After being placed atop a Board approved short list of potential commencement speakers earlier this semester, the college decided against selecting Oscar winning screenwriter and PCC alumnus Dustin Lance Black because they feared sexually explicit photos of Black that surfaced on the internet in 2009 would tarnish the school’s reputation, according to administrative officials.
Black was the first of eight potential candidates to make himself available as a speaker, but the Board of Trustees were made aware of nude pictures found on the internet of him with a man having unprotected sex and he was dismissed as a candidate because the board thought his actions might inflame the college’s own sex scandals.
“With the porno professor and the sex scandals we’ve had on campus this last year, it just didn’t seem like the right time for Mr. Black to be the speaker,” Board President Anthony Fellow said. “We’ll be on the radio and on television. We just don’t want to give PCC a bad name.”
The college recently went through two scandals involving professor Hugo Schwyzer, the “porno professor” who admitted to sleeping with students, and journalism instructor Warren Swil, who admitted to showing nude photos of himself to a student.
The administration decided to go forward and invite a safer pick: Pasadena Director of Public Health Dr. Eric Walsh, who accepted and is confirmed to be the commencement speaker, according to Robert Bell, a commencement committee member and vice president of academic affairs and student services.
The problem, however, is that Black accepted what appeared to be an official invitation to speak at commencement more than a month ago.
The letter, sent by Student Trustee Simon Fraser on behalf of Heba Griffiths, interim associate dean of student life, states:
“…We would like to formally invite Mr.
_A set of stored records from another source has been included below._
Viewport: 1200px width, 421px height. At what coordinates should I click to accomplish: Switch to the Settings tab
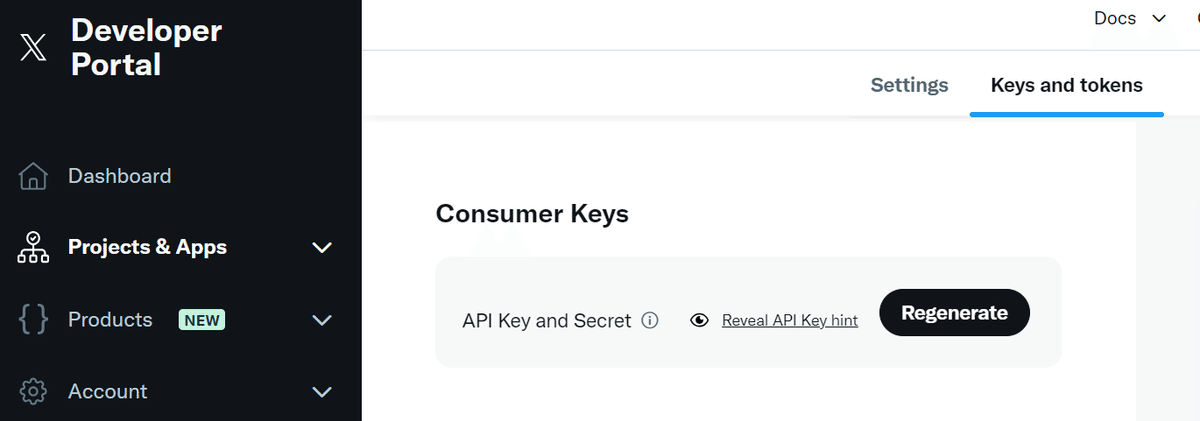point(909,85)
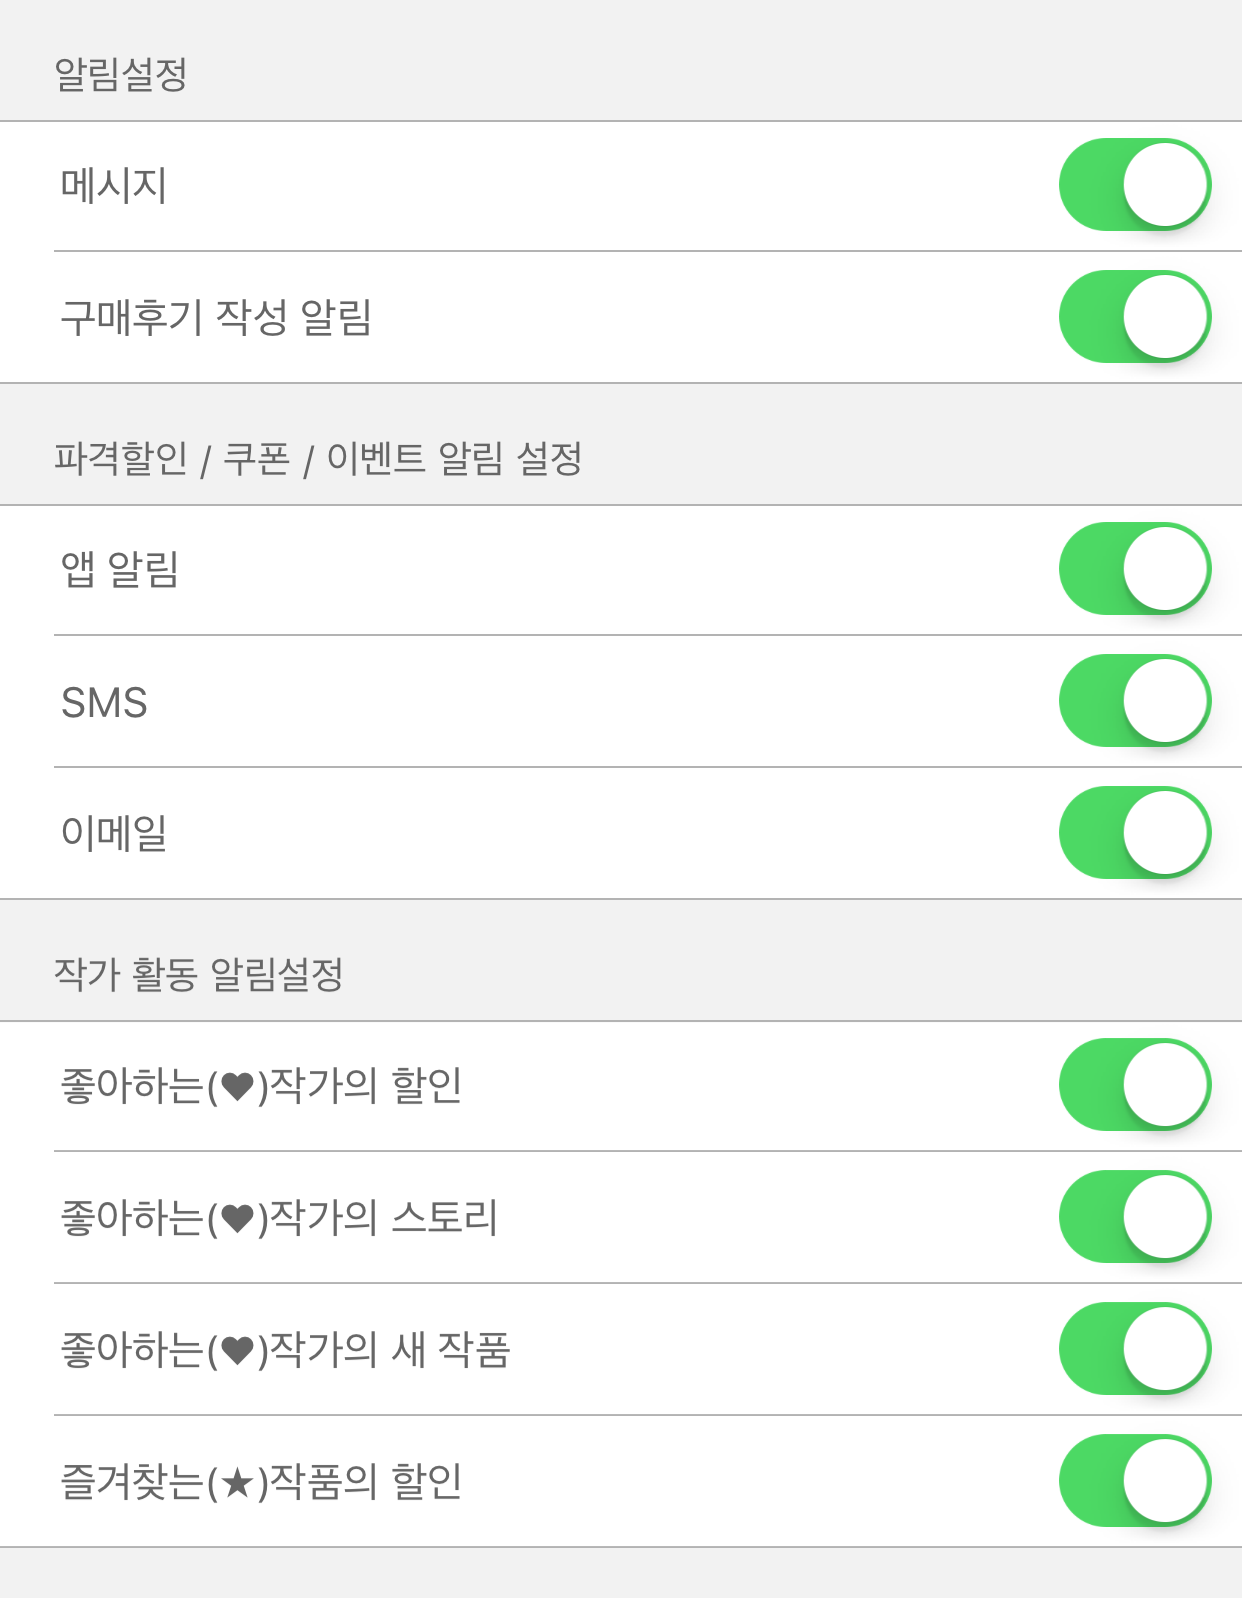
Task: Disable 좋아하는 작가의 새 작품 toggle
Action: click(x=1135, y=1349)
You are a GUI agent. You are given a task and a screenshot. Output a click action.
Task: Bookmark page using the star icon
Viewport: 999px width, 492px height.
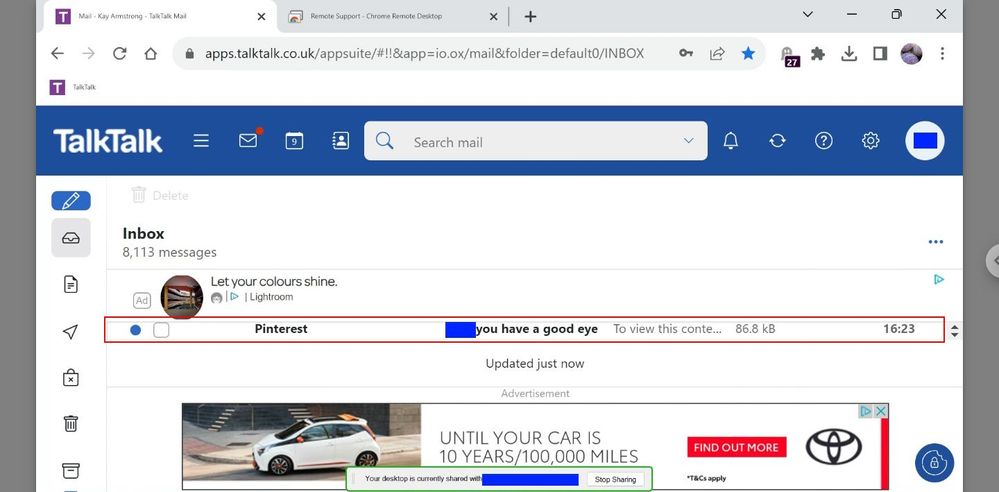748,54
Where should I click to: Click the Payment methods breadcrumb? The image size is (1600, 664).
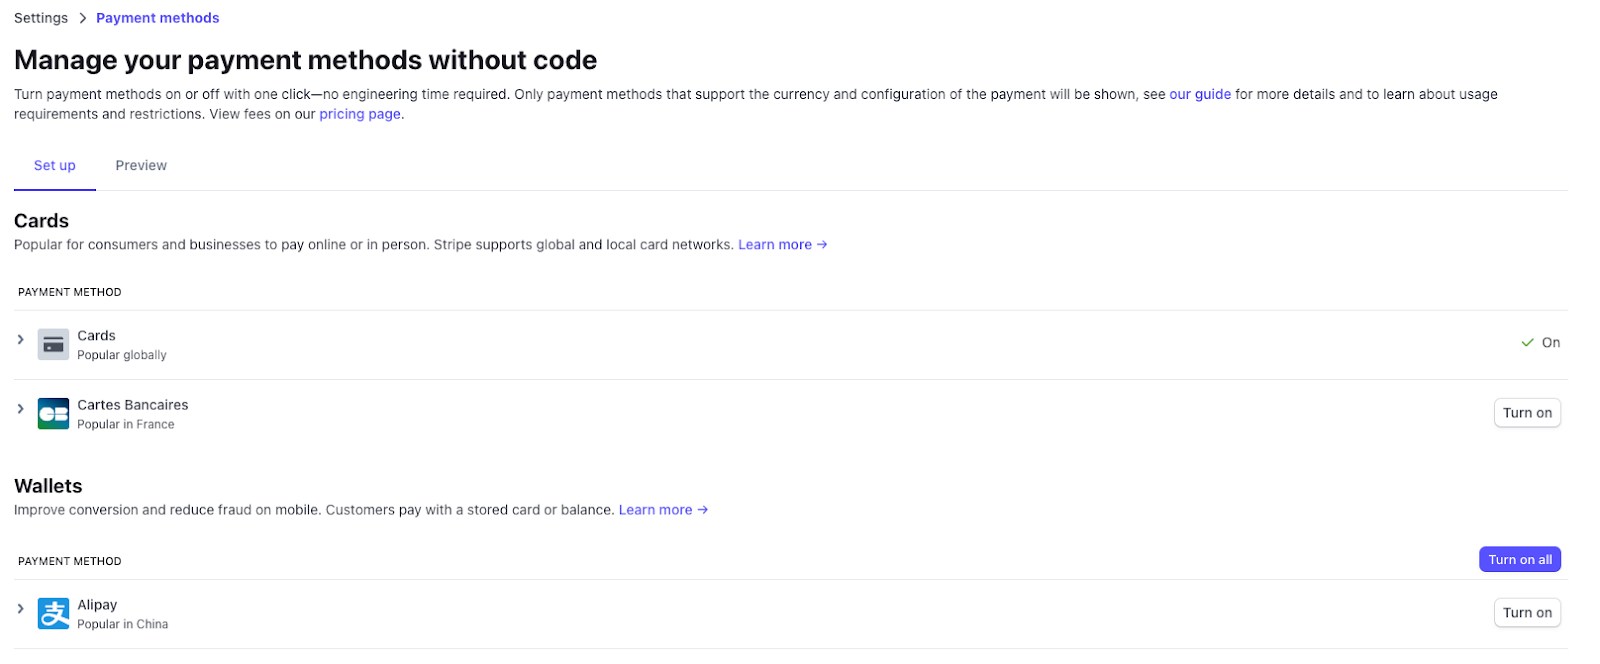pos(158,18)
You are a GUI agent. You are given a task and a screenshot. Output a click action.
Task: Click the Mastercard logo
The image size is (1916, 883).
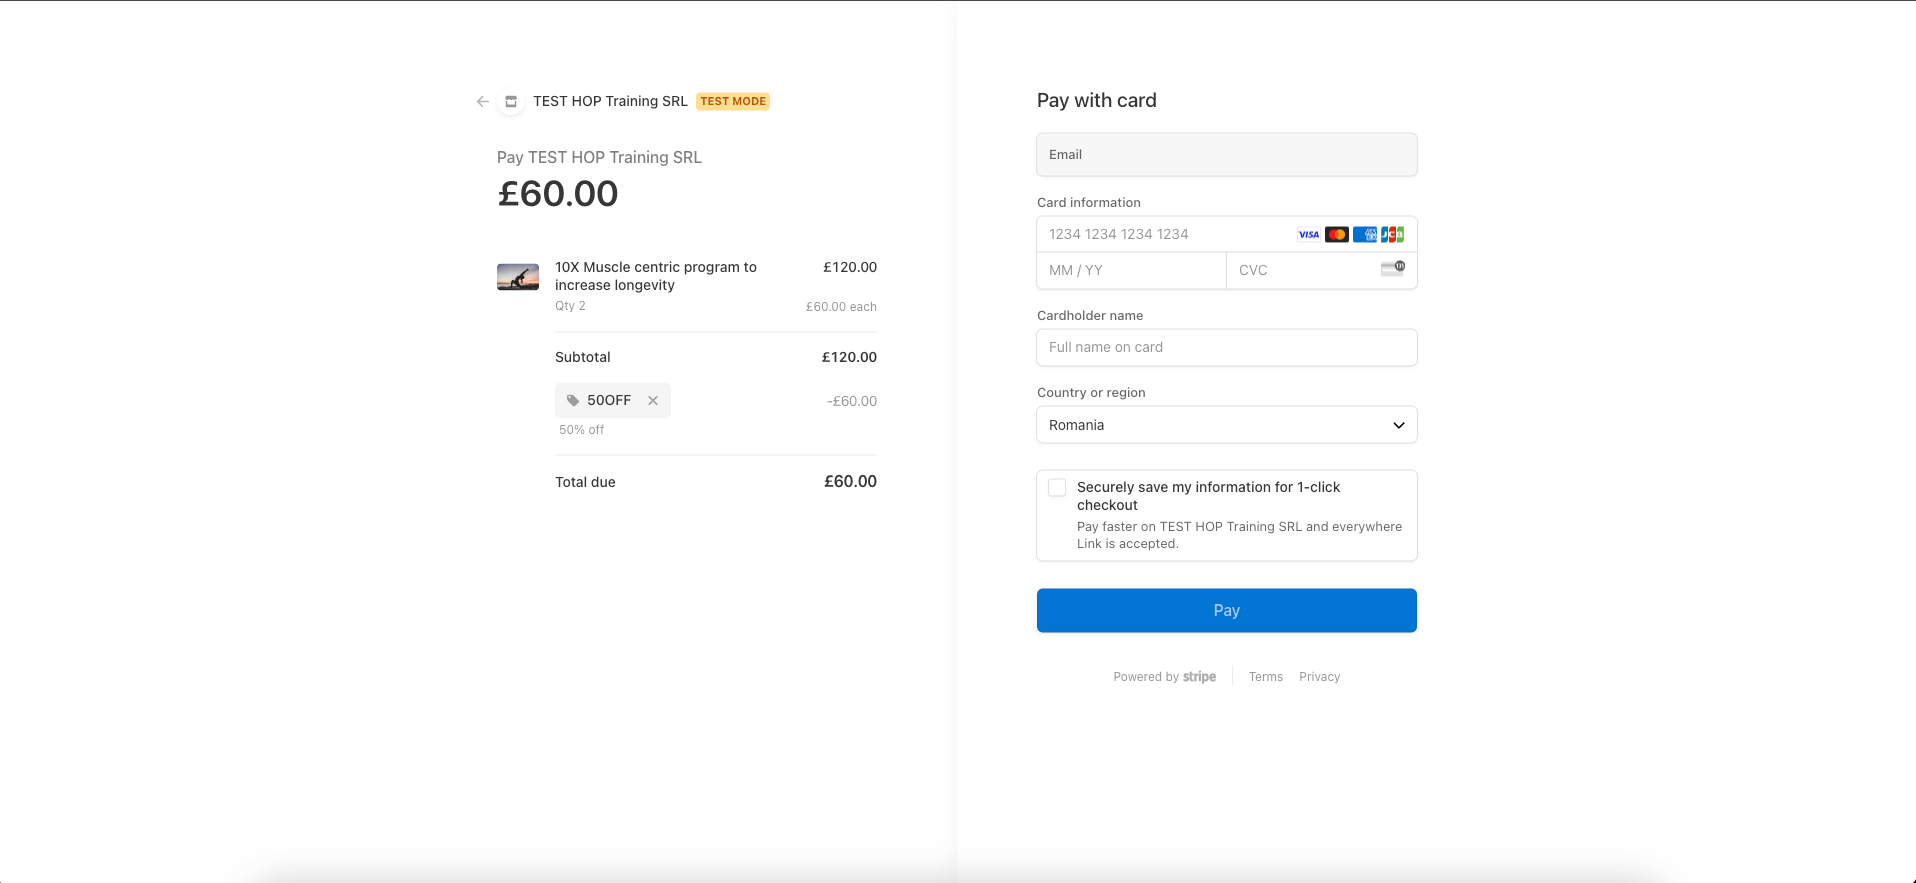pos(1336,235)
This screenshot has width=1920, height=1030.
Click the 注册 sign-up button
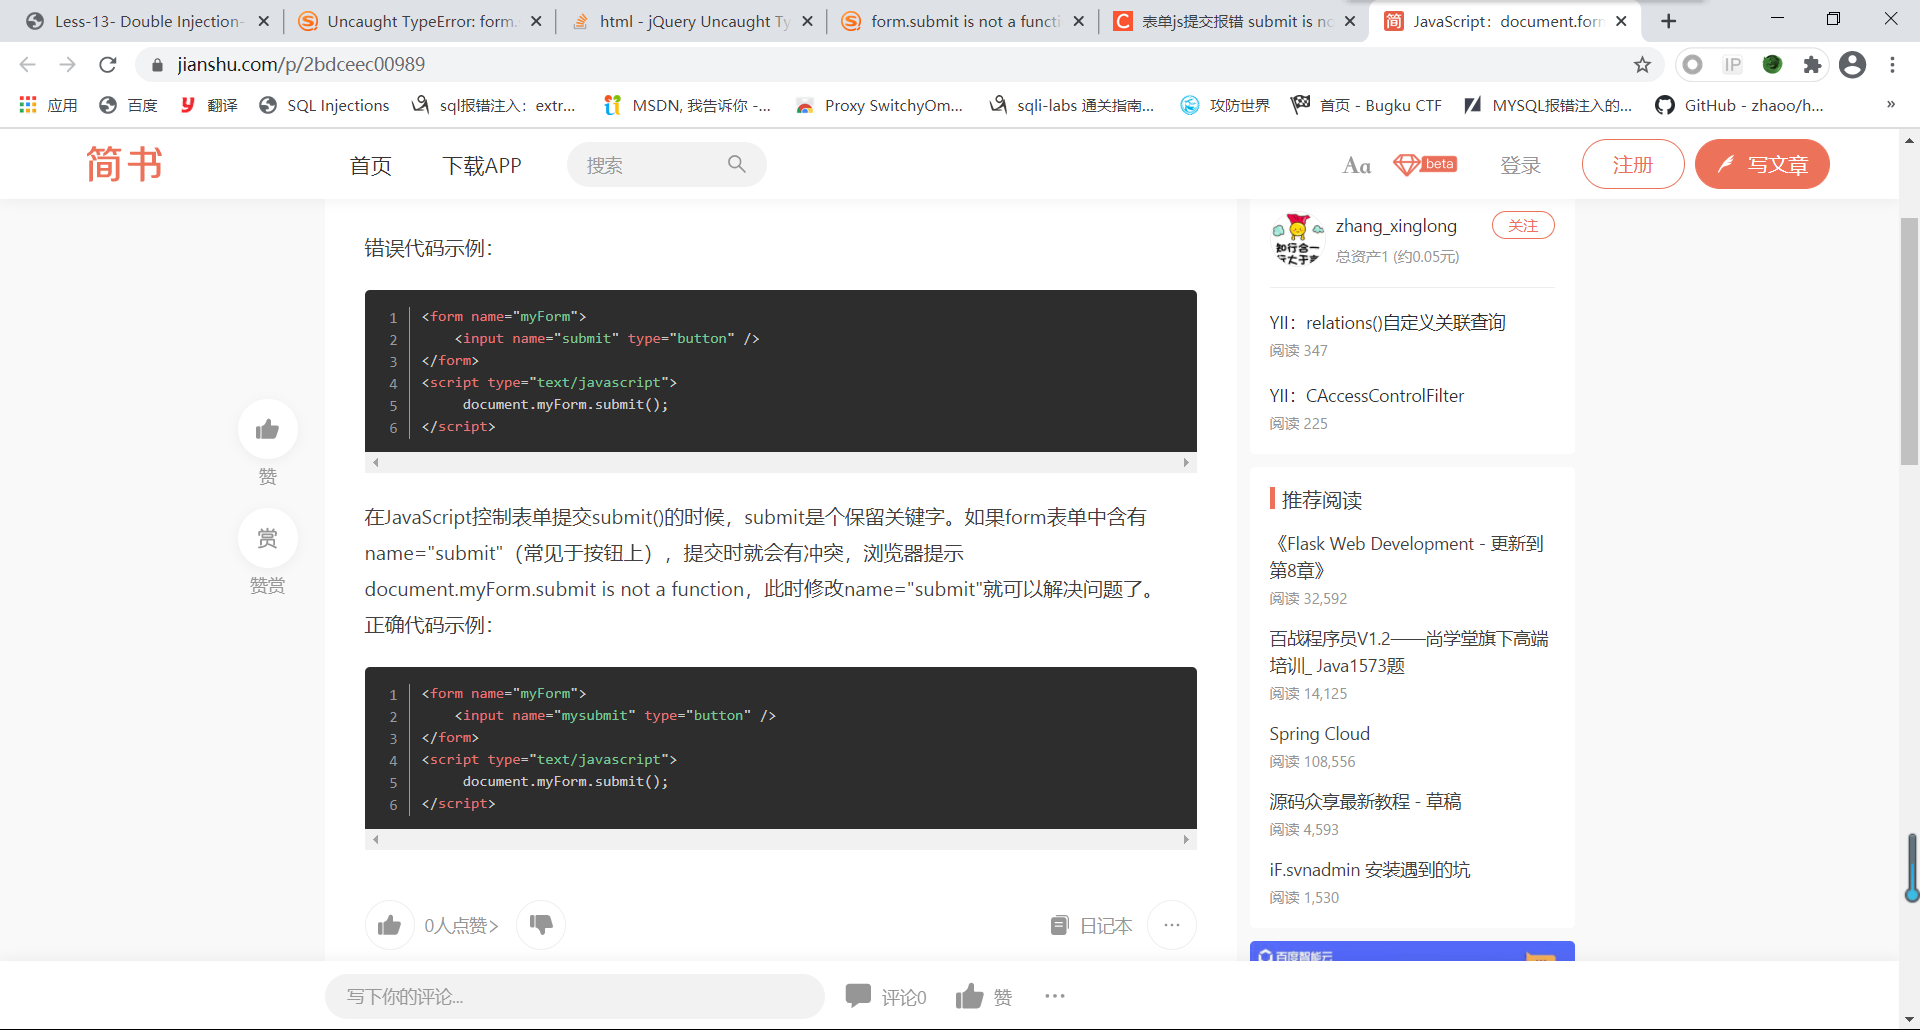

Black to conduct the commencement address to the students as we celebrate our theme of “Proud Past, Global Future.”
According to Fraser, he was asked by Griffiths, a commencement committee member, to email Black the invitation using a template she provided.
Griffiths argued the email was not an official or final invitation for Black to be the commencement speaker.
“[Black] was the first to say he is available out of the eight potential speakers,” Griffiths said. “The administration did not confirm with him [to be the official speaker]. The confirmation was never made with the administration.”
Bell explained that a major miscommunication occurred with officially inviting commencement speakers because the policy does not clearly indicate who can or cannot invite a speaker. Also, too many people were involved in the process, he said.
“There were too many cooks in the kitchen,” Bell said. “We had an offer extended … which was premature.”
Bell officially informed Black’s assistant on Monday that he would not need to make arrangements to attend commencement.
“I wish to inform you that Mr. Black will not need to rearrange his busy schedule to appear as commencement speaker. I understand that Mr. Black’s time is valuable and important and, again, I apologize for the delay in finalizing this with you and him,” the email reads.
Black said in an email to the Courier that he is considering taking legal action against the college, according to emails from his assistant Neville Kiser.
Black expressed his deep discontent with being disinvited by the college.
“The offer was made. I accepted the offer, booked flights, cancelled work to make room for the honor,” he wrote. “It is heartbreaking, hurtful and wrong headed.”
At an Associated Students meeting last week, Vice President for Sustainability Sarah Belknap denounced the way that the board was framing the situation. She felt that it was wrong for the board to compare what happened to Black to the situation with Schwyzer, whose sex scandal last year made national headlines. Black was a victim of a boyfriend seeking out revenge, while Schwyzer used his authority to have inappropriate relations with students.
“As a person who myself has been harassed and as a queer person, that really hits me right where I live,” said Belknap.
Fraser spoke out against the board’s disregard for Black, stating he found the board’s claim that the pictures depicted unprotected sex to be homophobic because it was not viewed as intimate contact between two adults but as a promotion of unsafe sexual practices.
“We are held to such a different standard where any single misstep is a bad thing,” said Fraser.
Fraser felt personally betrayed and said that his group of community college queer students had been maligned and desperately needed role models like Black to show them how a PCC student transformed himself into to a Oscar winning screenwriter.
“I can’t think of a better role model for any students, let alone queer students,” Fraser stated.
Staff writers Raymond Bernal and Jessica Arceo contributed to this report.